The Democratic-led impeachment inquiry of US President Donald Trump, which shifted to a public phase on Wednesday, revealed new evidence that the Republican leader was willing to sacrifice America's interests for his own.
The public hearings began Wednesday morning after weeks of closed-door interviews in the US House of Representatives, marking a new phase of the impeachment probe that could determine the fate of Trump’s tumultuous presidency.
Two top US diplomats, William Taylor and George Kent, delivered damning testimony on the first day of the public hearings, describing Trump's efforts to pressure Ukraine to investigate former US vice president Joe Biden, one of his main 2020 presidential rivals.
Taylor, the US Ambassador to Ukraine, testified that he was told Trump “cared more about” investigating Biden and improving his reelection chances than caring about US interests.
The veteran US diplomat, who testified in a closed hearing last month, said he become aware of a telephone call between Trump and the US Ambassador to the EU, Gordon Sondland, which a member of Taylor's staff overheard.
Taylor also said an "irregular policy channel" involving former New York mayor Rudy Giuliani, Trump's personal attorney, was pushing for the Ukrainian probe into the Bidens.
Trump dismissed the probe again as a "witch hunt" and said he was "too busy" to watch the first public hearings, during which he received strong support from Republican lawmakers.
Asked about the new allegations, while hosting Turkish President Recep Tayyip Erdogan at the White House, Trump replied: "First time I've heard it."
Democrats in the House launched an impeachment inquiry against Trump in September after a whistleblower alleged the Republican president pressured Ukrainian President Volodymyr Zelensky to investigate former Vice President Joe Biden and his son Hunter, who had served as a director for Ukrainian energy company Burisma.
Republicans sought to undercut the public hearing by focusing on Hunter Biden's role on the Burisma board, pointing out that he was paid $50,000 a month and questioning his qualifications.
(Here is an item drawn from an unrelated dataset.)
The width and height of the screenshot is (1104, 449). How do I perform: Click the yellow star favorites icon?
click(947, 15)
Kent, the deputy assistant secretary of state for European and Eurasian affairs, said US presidents should ask other countries to engage in selective politically associated investigations.
"I believe he was looking to dig up political dirt against a potential rival in the next election cycle," Kent said.
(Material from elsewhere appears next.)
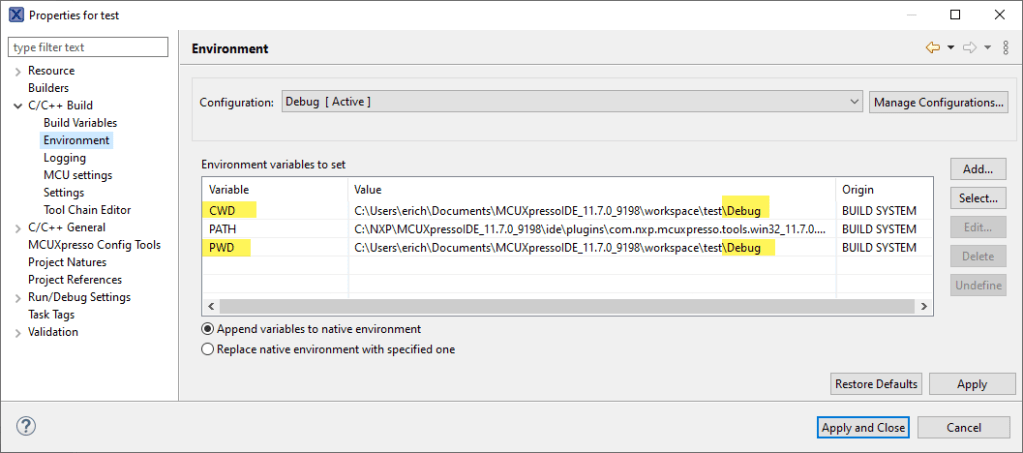Expand the Resource tree node
1023x453 pixels.
click(18, 71)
The next hearing is scheduled for Friday. Eight more witnesses, including Sondland, are to appear next week, the second of several planned weeks of hearings.
The public hearings may pave the way for the Democratic-led House to approve articles of impeachment - formal charges - against Trump.
That would lead to a trial in the Senate on whether to convict Trump of those charges and remove him from office. Republicans control the upper chamber of Congress and have shown little support for Trump’s removal.
Only two American presidents have been impeached by the House, Andrew Johnson in 1868 and Bill Clinton in 1998. Neither Johnson nor Clinton was convicted by the Senate.
In 1974, then US President Richard Nixon resigned in the face of certain impeachment and removal from office over the Watergate scandal.